**To do**
Each record beneath this line should be returned exactly as it is.

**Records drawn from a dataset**
---*---

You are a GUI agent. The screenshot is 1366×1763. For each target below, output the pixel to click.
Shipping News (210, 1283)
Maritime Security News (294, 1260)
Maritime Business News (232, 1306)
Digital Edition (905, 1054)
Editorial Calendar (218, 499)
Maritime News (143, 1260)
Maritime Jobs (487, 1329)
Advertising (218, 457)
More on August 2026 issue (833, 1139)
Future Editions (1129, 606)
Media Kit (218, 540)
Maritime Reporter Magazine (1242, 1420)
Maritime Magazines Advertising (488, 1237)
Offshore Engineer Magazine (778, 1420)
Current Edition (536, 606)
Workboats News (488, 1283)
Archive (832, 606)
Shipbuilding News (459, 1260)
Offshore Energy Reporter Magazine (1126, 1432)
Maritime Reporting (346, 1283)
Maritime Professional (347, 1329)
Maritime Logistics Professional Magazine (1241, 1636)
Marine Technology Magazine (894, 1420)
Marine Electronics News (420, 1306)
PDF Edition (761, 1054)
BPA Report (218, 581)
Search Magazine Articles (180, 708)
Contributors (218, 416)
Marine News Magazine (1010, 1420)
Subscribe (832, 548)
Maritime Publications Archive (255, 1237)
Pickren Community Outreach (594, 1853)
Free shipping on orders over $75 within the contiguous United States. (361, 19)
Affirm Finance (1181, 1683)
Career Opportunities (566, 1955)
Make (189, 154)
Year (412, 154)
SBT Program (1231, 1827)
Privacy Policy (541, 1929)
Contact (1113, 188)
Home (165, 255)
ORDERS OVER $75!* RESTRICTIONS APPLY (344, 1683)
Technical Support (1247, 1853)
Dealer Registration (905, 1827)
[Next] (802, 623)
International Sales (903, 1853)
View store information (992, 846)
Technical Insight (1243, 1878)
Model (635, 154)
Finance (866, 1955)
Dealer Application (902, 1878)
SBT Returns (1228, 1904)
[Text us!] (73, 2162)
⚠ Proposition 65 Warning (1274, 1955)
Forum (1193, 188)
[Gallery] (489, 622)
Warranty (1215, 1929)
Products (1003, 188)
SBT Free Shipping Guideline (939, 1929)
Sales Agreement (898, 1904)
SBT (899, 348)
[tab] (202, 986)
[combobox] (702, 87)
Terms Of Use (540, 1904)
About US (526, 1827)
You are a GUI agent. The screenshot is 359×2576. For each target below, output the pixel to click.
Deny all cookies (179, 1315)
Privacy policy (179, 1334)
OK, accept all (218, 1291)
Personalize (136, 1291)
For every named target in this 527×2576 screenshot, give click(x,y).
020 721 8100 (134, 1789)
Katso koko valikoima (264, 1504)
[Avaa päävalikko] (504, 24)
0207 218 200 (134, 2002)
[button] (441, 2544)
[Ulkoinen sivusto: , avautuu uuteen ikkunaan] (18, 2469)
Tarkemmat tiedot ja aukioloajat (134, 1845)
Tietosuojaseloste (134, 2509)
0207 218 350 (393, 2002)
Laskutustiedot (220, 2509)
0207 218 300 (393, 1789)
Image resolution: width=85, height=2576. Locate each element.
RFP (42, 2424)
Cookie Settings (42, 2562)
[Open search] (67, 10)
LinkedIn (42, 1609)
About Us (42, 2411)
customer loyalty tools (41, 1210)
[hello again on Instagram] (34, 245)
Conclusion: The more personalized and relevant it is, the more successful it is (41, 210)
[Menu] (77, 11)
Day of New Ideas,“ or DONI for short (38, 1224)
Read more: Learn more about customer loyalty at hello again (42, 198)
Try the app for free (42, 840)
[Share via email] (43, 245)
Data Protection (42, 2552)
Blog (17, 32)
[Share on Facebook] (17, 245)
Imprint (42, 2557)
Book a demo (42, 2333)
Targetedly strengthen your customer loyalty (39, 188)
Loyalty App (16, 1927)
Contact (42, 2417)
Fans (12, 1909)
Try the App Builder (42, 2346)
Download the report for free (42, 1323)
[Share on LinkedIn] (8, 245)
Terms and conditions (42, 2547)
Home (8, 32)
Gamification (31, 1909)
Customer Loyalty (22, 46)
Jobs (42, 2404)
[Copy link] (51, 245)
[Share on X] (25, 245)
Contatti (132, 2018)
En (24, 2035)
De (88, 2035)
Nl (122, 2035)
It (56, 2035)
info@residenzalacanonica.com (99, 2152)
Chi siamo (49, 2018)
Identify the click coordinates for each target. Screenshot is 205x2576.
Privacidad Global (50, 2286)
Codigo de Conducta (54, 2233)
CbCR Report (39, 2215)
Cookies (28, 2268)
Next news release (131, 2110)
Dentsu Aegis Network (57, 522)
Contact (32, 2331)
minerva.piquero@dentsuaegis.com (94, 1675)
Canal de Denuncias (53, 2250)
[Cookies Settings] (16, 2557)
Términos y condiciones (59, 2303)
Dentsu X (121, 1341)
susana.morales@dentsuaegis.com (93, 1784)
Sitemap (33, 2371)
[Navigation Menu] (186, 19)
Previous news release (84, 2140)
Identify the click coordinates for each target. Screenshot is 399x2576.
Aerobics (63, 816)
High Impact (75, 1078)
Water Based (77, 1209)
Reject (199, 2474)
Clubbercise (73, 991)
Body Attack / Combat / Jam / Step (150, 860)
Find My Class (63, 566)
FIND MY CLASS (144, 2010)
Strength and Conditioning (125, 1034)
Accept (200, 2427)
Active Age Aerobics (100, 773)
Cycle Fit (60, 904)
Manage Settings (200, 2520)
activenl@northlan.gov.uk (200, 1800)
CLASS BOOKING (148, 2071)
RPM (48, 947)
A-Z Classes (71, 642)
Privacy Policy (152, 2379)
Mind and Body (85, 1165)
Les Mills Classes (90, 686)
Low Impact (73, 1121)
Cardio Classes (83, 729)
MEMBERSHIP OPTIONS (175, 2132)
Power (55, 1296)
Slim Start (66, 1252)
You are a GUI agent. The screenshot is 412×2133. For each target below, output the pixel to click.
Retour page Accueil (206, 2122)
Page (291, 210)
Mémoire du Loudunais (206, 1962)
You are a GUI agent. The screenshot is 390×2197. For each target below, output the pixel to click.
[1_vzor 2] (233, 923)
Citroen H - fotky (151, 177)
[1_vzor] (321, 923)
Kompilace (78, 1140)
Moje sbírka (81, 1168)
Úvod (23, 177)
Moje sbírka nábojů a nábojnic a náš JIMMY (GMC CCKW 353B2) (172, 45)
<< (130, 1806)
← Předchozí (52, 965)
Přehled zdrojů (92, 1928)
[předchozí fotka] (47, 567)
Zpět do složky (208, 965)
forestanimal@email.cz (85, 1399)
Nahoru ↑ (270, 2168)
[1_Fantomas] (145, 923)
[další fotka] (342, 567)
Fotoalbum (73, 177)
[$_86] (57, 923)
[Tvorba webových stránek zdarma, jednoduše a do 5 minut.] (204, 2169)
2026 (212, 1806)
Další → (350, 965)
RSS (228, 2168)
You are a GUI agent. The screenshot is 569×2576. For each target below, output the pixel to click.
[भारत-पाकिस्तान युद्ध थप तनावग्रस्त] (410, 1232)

---*---

**Answer for this exercise**
You are a GUI agent. The screenshot is 1366×1763. For each target below, output the pixel to click.
Shipping News (210, 1283)
Maritime Security News (294, 1260)
Maritime Business News (232, 1306)
Digital Edition (905, 1054)
Editorial Calendar (218, 499)
Maritime News (143, 1260)
Maritime Jobs (487, 1329)
Advertising (218, 457)
More on August 2026 issue (833, 1139)
Future Editions (1129, 606)
Media Kit (218, 540)
Maritime Reporter Magazine (1242, 1420)
Maritime Magazines Advertising (488, 1237)
Offshore Engineer Magazine (778, 1420)
Current Edition (536, 606)
Workboats News (488, 1283)
Archive (832, 606)
Shipbuilding News (459, 1260)
Offshore Energy Reporter Magazine (1126, 1432)
Maritime Reporting (346, 1283)
Maritime Professional (347, 1329)
Maritime Logistics Professional Magazine (1241, 1636)
Marine Technology Magazine (894, 1420)
Marine Electronics News (420, 1306)
PDF Edition (761, 1054)
BPA Report (218, 581)
Search Magazine Articles (180, 708)
Contributors (218, 416)
Marine News Magazine (1010, 1420)
Subscribe (832, 548)
Maritime Publications Archive (255, 1237)
Pickren Community Outreach (594, 1853)
Free shipping on orders over $75 within the contiguous United States. (361, 19)
Affirm Finance (1181, 1683)
Career Opportunities (566, 1955)
Make (189, 154)
Year (412, 154)
SBT Program (1231, 1827)
Privacy Policy (541, 1929)
Contact (1113, 188)
Home (165, 255)
ORDERS OVER $75!* RESTRICTIONS APPLY (344, 1683)
Technical Support (1247, 1853)
Dealer Registration (905, 1827)
[Next] (802, 623)
International Sales (903, 1853)
View store information (992, 846)
Technical Insight (1243, 1878)
Model (635, 154)
Finance (866, 1955)
Dealer Application (902, 1878)
SBT Returns (1228, 1904)
[Text us!] (73, 2162)
⚠ Proposition 65 Warning (1274, 1955)
Forum (1193, 188)
[Gallery] (489, 622)
Warranty (1215, 1929)
Products (1003, 188)
SBT Free Shipping Guideline (939, 1929)
Sales Agreement (898, 1904)
SBT (899, 348)
[tab] (202, 986)
[combobox] (702, 87)
Terms Of Use (540, 1904)
About US (526, 1827)
You are a GUI agent. The screenshot is 359×2576. For each target below, output the pixel to click.
Deny all cookies (179, 1315)
Privacy policy (179, 1334)
OK, accept all (218, 1291)
Personalize (136, 1291)
For every named target in this 527×2576 screenshot, give click(x,y).
020 721 8100 (134, 1789)
Katso koko valikoima (264, 1504)
[Avaa päävalikko] (504, 24)
0207 218 200 (134, 2002)
[button] (441, 2544)
[Ulkoinen sivusto: , avautuu uuteen ikkunaan] (18, 2469)
Tarkemmat tiedot ja aukioloajat (134, 1845)
Tietosuojaseloste (134, 2509)
0207 218 350 (393, 2002)
Laskutustiedot (220, 2509)
0207 218 300 (393, 1789)
Image resolution: width=85, height=2576. Locate each element.
RFP (42, 2424)
Cookie Settings (42, 2562)
[Open search] (67, 10)
LinkedIn (42, 1609)
About Us (42, 2411)
customer loyalty tools (41, 1210)
[hello again on Instagram] (34, 245)
Conclusion: The more personalized and relevant it is, the more successful it is (41, 210)
[Menu] (77, 11)
Day of New Ideas,“ or DONI for short (38, 1224)
Read more: Learn more about customer loyalty at hello again (42, 198)
Try the app for free (42, 840)
[Share via email] (43, 245)
Data Protection (42, 2552)
Blog (17, 32)
[Share on Facebook] (17, 245)
Imprint (42, 2557)
Book a demo (42, 2333)
Targetedly strengthen your customer loyalty (39, 188)
Loyalty App (16, 1927)
Contact (42, 2417)
Fans (12, 1909)
Try the App Builder (42, 2346)
Download the report for free (42, 1323)
[Share on LinkedIn] (8, 245)
Terms and conditions (42, 2547)
Home (8, 32)
Gamification (31, 1909)
Customer Loyalty (22, 46)
Jobs (42, 2404)
[Copy link] (51, 245)
[Share on X] (25, 245)
Contatti (132, 2018)
En (24, 2035)
De (88, 2035)
Nl (122, 2035)
It (56, 2035)
info@residenzalacanonica.com (99, 2152)
Chi siamo (49, 2018)
Identify the click coordinates for each target. Screenshot is 205x2576.
Privacidad Global (50, 2286)
Codigo de Conducta (54, 2233)
CbCR Report (39, 2215)
Cookies (28, 2268)
Next news release (131, 2110)
Dentsu Aegis Network (57, 522)
Contact (32, 2331)
minerva.piquero@dentsuaegis.com (94, 1675)
Canal de Denuncias (53, 2250)
[Cookies Settings] (16, 2557)
Términos y condiciones (59, 2303)
Dentsu X (121, 1341)
susana.morales@dentsuaegis.com (93, 1784)
Sitemap (33, 2371)
[Navigation Menu] (186, 19)
Previous news release (84, 2140)
Identify the click coordinates for each target. Screenshot is 399x2576.
Aerobics (63, 816)
High Impact (75, 1078)
Water Based (77, 1209)
Reject (199, 2474)
Clubbercise (73, 991)
Body Attack / Combat / Jam / Step (150, 860)
Find My Class (63, 566)
FIND MY CLASS (144, 2010)
Strength and Conditioning (125, 1034)
Accept (200, 2427)
Active Age Aerobics (100, 773)
Cycle Fit (60, 904)
Manage Settings (200, 2520)
activenl@northlan.gov.uk (200, 1800)
CLASS BOOKING (148, 2071)
RPM (48, 947)
A-Z Classes (71, 642)
Privacy Policy (152, 2379)
Mind and Body (85, 1165)
Les Mills Classes (90, 686)
Low Impact (73, 1121)
Cardio Classes (83, 729)
MEMBERSHIP OPTIONS (175, 2132)
Power (55, 1296)
Slim Start (66, 1252)
You are a GUI agent. The screenshot is 412×2133. For each target below, output the pixel to click.
Retour page Accueil (206, 2122)
Page (291, 210)
Mémoire du Loudunais (206, 1962)
You are a GUI agent. The screenshot is 390×2197. For each target below, output the pixel to click.
[1_vzor 2] (233, 923)
Citroen H - fotky (151, 177)
[1_vzor] (321, 923)
Kompilace (78, 1140)
Moje sbírka (81, 1168)
Úvod (23, 177)
Moje sbírka nábojů a nábojnic a náš JIMMY (GMC CCKW 353B2) (172, 45)
<< (130, 1806)
← Předchozí (52, 965)
Přehled zdrojů (92, 1928)
[předchozí fotka] (47, 567)
Zpět do složky (208, 965)
forestanimal@email.cz (85, 1399)
Nahoru ↑ (270, 2168)
[1_Fantomas] (145, 923)
[další fotka] (342, 567)
Fotoalbum (73, 177)
[$_86] (57, 923)
[Tvorba webových stránek zdarma, jednoduše a do 5 minut.] (204, 2169)
2026 (212, 1806)
Další → (350, 965)
RSS (228, 2168)
You are a GUI agent. The screenshot is 569×2576. For each target below, output the pixel to click.
[भारत-पाकिस्तान युद्ध थप तनावग्रस्त] (410, 1232)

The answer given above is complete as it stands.